EXCERPT TO READ —
----------------------------------------

You can also purchase a solar adapter here.
Installing the Energy Meter
To install the current transformers to measure current, your breaker panel must be opened to clamp them around your mains wires. High voltage AC power is VERY dangerous! If you are not comfortable working around AC voltage, we strongly encourage you to hire a qualified electrician.
The Split-Single Phase Energy Meter should be installed by a qualified professional, and in compliance with all local electrical codes that apply. CircuitSetup, and its parent company Sugarman Studios, LLC, cannot be held liable for damages or injury incurred by incorrectly installing the Split-Single Phase Energy Meter.
- Decide where to mount the energy meter. We recommend installing the box outside of your panel for a better WiFi signal. The current transformer wires will need to be passed through a grommet in the side of the panel It is against NEC code (US) to not route wires going in or out of an electrical panel through a grommet.
- The AC Transformer should be plugged into an outlet close to the panel. If you do not have one close, it is recommended that you have one installed by a licensed electrician. It isn't absolutely necessarty that the outlet is close to the panel, but it will give you more accurate readings.
Plug in the AC Transformer
Take note of the side of the split phase that the breaker for the AC transformer is on. This is important for connecting the CTs in the correct direction (see below section) 3. If you wish to read the voltage from both sides of your panel :
- Hook up a second AC transformer to a single pole breaker, or a second outlet, that is wired to the opposite phase of the first AC transformer. If the breaker for the first outlet is on the left of your panel, you will need to wire the second AC transformer or outlet to a breaker on the right of the panel (single split phase breaker panels)
- Sever jumper JP3 on the back of the energy meter before hooking up the second AC transformer.

----------------------------------------

DATASET SECTION —
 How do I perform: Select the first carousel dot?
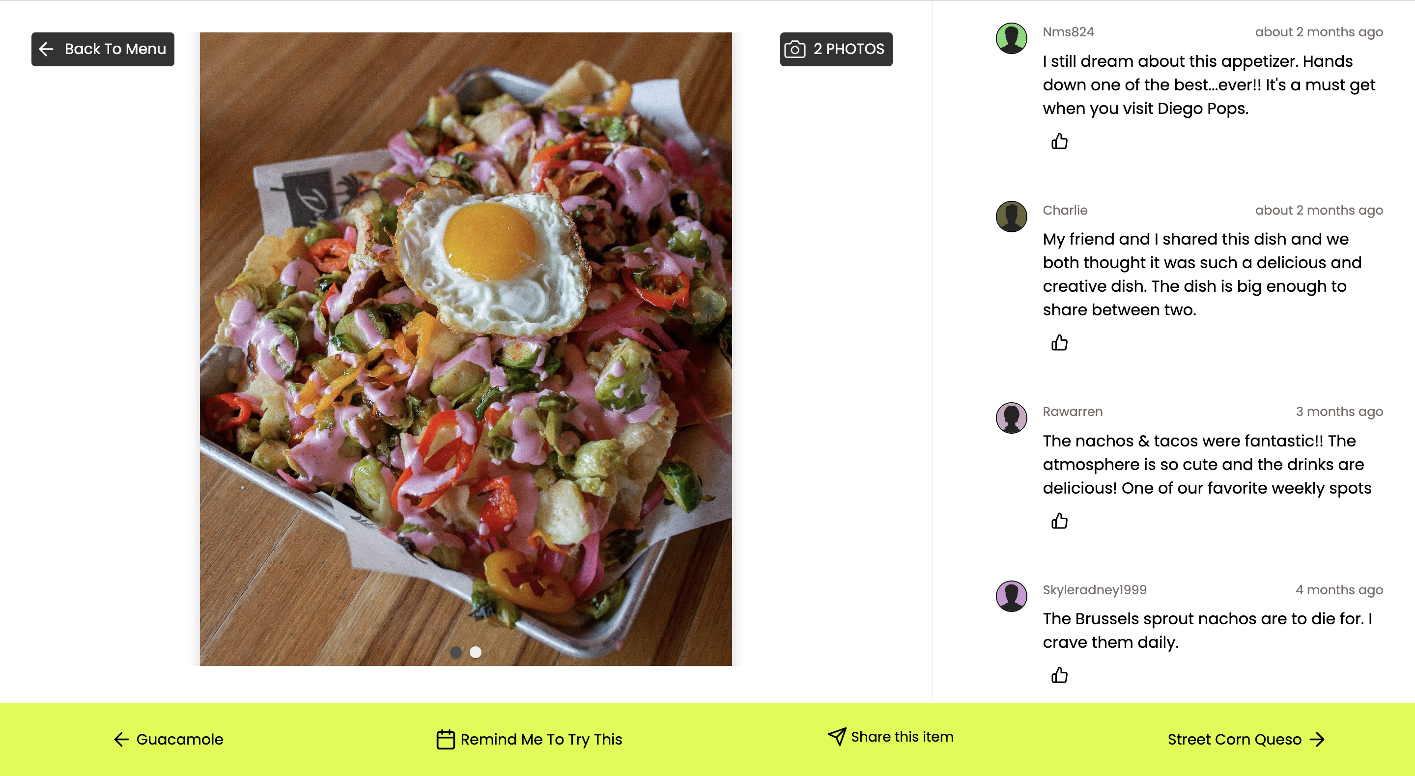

----------------------------------------

WHAT THIS EXERCISE ASKS —
[1] In the energy meter installation text, quote everything from "You can also" down to "a qualified electrician.".
[2] Answer these questions about the energy meter installation text:
(a) Where is it recommended to install the energy meter box, and for what benefit?
(b) What must be done to jumper JP3 before the second AC transformer is hooked up?
(c) Which companies are named as not liable for damages or injury from incorrect installation?
[3] Write what follows the final sentence of the energy meter installation text.

TASK-BY-TASK ANSWERS —
[1]
You can also purchase a solar adapter here.
Installing the Energy Meter
To install the current transformers to measure current, your breaker panel must be opened to clamp them around your mains wires. High voltage AC power is VERY dangerous! If you are not comfortable working around AC voltage, we strongly encourage you to hire a qualified electrician.

[2]
(a) Outside of the panel, for a better WiFi signal.
(b) It must be severed.
(c) CircuitSetup and its parent company, Sugarman Studios, LLC.

[3]
- Solder 2 pin headers, or a female pigtail that matches your second AC transformer plug, to the left of the main AC power plug labeled GND and VC+.
- Hook up the second AC transformer to the “GND” (neutral) and “VC+” pins. You want the wire that is intended to be neutral for the AC transformer to go on the GND terminal of the meter. This wire usually has a white stripe on it. If the wires are swapped the 2 AC transformers will be in phase, and your current readings will output as negative.
Connect Current Transformers to the energy meter
Before connecting the current transformers around your mains wires, plug them into the energy meter.
If your current transformers (CTs) have 3.5mm phono connectors, you hopefully have the version of the Energy Meter with these connections (v1.3+ has footprints for both). If you have the screw connectors, the phono connectors will have to be cut off. There should only be two wires regardless. For the screw connector version, be careful to connect the positive to the correct terminal. If these are reversed, things will not be damaged, but the reading will read negative.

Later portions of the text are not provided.